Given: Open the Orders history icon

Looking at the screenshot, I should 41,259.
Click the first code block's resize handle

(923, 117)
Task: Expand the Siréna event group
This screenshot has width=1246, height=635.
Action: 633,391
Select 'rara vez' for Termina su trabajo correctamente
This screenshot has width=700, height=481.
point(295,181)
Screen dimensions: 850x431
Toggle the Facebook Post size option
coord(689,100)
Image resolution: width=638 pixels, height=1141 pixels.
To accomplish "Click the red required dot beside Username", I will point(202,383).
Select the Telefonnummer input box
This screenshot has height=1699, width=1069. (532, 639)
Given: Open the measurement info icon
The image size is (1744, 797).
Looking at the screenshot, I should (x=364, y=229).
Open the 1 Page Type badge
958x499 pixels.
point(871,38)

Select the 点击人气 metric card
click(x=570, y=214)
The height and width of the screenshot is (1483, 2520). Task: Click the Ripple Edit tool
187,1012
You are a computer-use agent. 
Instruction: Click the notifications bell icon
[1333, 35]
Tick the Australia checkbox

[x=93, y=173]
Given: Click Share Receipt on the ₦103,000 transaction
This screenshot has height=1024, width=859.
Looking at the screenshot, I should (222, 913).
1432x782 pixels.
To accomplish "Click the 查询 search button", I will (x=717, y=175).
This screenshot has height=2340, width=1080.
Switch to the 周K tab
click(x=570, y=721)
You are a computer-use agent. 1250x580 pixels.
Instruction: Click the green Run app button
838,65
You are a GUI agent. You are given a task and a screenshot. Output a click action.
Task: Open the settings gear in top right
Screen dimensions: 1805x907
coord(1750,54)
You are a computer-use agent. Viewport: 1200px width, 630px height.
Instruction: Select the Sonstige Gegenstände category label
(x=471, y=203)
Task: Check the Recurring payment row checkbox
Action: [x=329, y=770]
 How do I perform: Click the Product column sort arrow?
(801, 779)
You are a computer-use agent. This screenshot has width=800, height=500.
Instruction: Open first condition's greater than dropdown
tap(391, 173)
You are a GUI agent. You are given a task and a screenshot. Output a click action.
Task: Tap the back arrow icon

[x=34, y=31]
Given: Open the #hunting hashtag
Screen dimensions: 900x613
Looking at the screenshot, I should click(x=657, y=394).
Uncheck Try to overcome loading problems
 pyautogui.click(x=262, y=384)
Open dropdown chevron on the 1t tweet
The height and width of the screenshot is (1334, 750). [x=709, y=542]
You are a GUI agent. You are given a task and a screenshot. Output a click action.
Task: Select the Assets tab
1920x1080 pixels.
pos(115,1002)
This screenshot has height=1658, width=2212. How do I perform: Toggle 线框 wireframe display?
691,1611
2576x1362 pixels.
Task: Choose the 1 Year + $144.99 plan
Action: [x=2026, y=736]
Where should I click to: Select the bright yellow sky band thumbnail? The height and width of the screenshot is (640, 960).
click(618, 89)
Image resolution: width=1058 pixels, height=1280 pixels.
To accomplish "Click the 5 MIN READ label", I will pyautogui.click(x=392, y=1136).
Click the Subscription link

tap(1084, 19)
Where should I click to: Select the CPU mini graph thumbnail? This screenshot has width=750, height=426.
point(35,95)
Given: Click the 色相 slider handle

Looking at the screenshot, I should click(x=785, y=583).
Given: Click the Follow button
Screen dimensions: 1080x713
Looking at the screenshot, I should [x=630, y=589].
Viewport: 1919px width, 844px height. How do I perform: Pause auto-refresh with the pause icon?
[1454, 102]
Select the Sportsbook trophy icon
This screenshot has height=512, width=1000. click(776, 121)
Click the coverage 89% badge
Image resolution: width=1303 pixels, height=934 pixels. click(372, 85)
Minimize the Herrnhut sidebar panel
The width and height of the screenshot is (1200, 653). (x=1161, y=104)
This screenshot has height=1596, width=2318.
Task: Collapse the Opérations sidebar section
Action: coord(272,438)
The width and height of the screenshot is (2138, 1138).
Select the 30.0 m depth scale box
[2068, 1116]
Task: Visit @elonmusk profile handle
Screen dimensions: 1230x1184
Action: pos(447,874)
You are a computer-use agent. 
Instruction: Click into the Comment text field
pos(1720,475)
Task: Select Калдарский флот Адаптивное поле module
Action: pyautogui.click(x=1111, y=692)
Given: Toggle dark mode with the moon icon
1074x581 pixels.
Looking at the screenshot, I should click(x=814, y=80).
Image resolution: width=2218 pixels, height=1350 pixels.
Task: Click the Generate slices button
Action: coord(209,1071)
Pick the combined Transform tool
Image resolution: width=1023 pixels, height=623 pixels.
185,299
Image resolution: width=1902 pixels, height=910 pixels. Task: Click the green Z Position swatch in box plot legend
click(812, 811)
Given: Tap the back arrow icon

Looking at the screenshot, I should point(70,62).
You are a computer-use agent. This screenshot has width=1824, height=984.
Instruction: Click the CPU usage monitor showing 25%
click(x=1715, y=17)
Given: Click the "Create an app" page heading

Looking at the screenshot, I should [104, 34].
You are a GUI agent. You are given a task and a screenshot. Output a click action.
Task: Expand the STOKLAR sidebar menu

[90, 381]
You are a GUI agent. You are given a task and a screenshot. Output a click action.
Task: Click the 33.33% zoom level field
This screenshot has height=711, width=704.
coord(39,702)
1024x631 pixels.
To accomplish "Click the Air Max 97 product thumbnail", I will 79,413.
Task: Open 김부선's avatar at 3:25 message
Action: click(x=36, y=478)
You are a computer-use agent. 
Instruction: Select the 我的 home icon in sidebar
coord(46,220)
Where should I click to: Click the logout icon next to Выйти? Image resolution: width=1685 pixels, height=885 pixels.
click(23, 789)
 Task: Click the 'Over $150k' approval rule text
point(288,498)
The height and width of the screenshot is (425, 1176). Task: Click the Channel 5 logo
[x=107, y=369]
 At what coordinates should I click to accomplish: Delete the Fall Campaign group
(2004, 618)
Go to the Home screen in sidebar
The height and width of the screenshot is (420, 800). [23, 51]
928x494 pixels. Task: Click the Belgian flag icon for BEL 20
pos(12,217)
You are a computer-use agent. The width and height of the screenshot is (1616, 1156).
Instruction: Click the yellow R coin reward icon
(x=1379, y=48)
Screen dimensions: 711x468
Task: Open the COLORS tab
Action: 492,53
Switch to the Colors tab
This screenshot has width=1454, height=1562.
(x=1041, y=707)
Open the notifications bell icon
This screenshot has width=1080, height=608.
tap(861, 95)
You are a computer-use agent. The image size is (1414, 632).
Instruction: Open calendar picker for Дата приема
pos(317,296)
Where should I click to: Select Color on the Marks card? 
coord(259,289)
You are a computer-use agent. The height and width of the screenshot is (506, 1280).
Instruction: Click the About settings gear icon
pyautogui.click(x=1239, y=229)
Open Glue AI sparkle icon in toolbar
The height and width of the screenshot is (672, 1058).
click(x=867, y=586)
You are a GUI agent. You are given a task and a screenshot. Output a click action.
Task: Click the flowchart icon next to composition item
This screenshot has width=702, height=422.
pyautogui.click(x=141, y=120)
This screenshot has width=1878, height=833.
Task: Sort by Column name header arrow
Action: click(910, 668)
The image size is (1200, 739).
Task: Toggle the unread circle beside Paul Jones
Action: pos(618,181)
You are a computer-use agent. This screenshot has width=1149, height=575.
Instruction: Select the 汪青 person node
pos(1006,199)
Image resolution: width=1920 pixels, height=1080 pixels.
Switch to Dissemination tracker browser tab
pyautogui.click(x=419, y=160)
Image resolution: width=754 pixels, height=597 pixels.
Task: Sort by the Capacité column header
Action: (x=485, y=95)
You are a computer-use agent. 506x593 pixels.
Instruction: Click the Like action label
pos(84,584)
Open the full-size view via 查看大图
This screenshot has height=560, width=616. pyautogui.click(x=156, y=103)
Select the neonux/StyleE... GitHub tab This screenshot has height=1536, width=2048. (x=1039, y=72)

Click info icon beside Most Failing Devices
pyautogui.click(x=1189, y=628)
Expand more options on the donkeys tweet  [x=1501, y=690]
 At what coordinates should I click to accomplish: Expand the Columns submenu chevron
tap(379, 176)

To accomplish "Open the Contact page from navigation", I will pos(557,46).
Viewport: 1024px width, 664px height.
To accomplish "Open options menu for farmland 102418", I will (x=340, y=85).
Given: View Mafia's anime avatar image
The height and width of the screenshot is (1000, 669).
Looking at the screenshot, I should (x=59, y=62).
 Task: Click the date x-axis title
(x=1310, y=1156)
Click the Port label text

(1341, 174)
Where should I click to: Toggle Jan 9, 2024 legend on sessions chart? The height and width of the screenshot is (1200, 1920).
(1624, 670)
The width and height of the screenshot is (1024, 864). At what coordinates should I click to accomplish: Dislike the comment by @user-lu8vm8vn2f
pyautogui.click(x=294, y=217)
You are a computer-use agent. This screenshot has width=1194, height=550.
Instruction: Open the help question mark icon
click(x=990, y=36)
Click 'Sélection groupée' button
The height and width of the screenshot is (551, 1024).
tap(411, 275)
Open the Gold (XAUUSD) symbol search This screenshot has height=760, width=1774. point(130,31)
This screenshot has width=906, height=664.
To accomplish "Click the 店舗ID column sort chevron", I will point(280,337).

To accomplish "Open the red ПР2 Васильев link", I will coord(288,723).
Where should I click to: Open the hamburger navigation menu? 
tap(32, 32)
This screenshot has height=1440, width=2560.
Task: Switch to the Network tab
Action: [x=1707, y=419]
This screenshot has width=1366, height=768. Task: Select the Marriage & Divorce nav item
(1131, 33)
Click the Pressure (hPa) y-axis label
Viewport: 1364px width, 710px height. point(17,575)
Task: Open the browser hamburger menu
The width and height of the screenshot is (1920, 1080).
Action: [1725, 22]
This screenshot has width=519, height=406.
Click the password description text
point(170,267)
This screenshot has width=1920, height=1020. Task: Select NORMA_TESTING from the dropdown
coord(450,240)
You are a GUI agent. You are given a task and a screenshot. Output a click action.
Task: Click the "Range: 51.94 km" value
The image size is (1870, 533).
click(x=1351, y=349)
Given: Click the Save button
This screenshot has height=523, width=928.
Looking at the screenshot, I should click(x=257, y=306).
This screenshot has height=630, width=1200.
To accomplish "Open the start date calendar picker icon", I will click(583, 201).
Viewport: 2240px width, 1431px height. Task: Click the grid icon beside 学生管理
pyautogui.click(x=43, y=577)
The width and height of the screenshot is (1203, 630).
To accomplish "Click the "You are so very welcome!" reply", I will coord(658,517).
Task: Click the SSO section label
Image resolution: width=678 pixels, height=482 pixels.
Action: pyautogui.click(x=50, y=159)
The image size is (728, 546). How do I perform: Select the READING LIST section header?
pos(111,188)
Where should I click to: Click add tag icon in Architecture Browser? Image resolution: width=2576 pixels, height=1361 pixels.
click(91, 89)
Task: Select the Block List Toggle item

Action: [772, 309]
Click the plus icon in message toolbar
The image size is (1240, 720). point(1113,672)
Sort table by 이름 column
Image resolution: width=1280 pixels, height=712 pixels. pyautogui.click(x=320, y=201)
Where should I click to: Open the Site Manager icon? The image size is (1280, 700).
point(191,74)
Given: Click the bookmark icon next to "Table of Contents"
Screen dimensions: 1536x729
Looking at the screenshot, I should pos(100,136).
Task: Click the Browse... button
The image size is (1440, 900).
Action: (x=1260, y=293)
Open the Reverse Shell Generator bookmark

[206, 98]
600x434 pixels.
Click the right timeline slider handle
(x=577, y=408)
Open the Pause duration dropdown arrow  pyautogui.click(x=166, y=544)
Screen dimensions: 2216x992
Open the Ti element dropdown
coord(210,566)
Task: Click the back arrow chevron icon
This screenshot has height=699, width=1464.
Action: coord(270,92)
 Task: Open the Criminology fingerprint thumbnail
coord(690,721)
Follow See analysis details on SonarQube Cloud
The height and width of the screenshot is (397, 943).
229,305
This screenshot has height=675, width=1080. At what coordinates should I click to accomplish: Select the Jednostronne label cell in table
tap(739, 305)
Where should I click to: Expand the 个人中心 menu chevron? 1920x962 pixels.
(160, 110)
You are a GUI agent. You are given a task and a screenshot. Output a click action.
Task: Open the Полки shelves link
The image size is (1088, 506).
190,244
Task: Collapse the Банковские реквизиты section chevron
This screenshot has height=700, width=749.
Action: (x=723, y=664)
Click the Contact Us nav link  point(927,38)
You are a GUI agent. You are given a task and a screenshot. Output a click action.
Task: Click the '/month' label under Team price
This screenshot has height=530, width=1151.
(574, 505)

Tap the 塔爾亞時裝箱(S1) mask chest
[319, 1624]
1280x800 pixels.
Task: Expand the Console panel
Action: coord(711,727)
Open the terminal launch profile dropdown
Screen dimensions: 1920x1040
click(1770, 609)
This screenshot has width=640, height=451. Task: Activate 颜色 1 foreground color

INSTRUCTIONS TO FOLLOW:
Copy out the listing word for word, starting at its first line and ending with the line that contains "coord(689,100)", including both of those lines.

FULL ANSWER:
Given: Open the Orders history icon

Looking at the screenshot, I should 41,259.
Click the first code block's resize handle

(923, 117)
Task: Expand the Siréna event group
This screenshot has width=1246, height=635.
Action: 633,391
Select 'rara vez' for Termina su trabajo correctamente
This screenshot has width=700, height=481.
point(295,181)
Screen dimensions: 850x431
Toggle the Facebook Post size option
coord(689,100)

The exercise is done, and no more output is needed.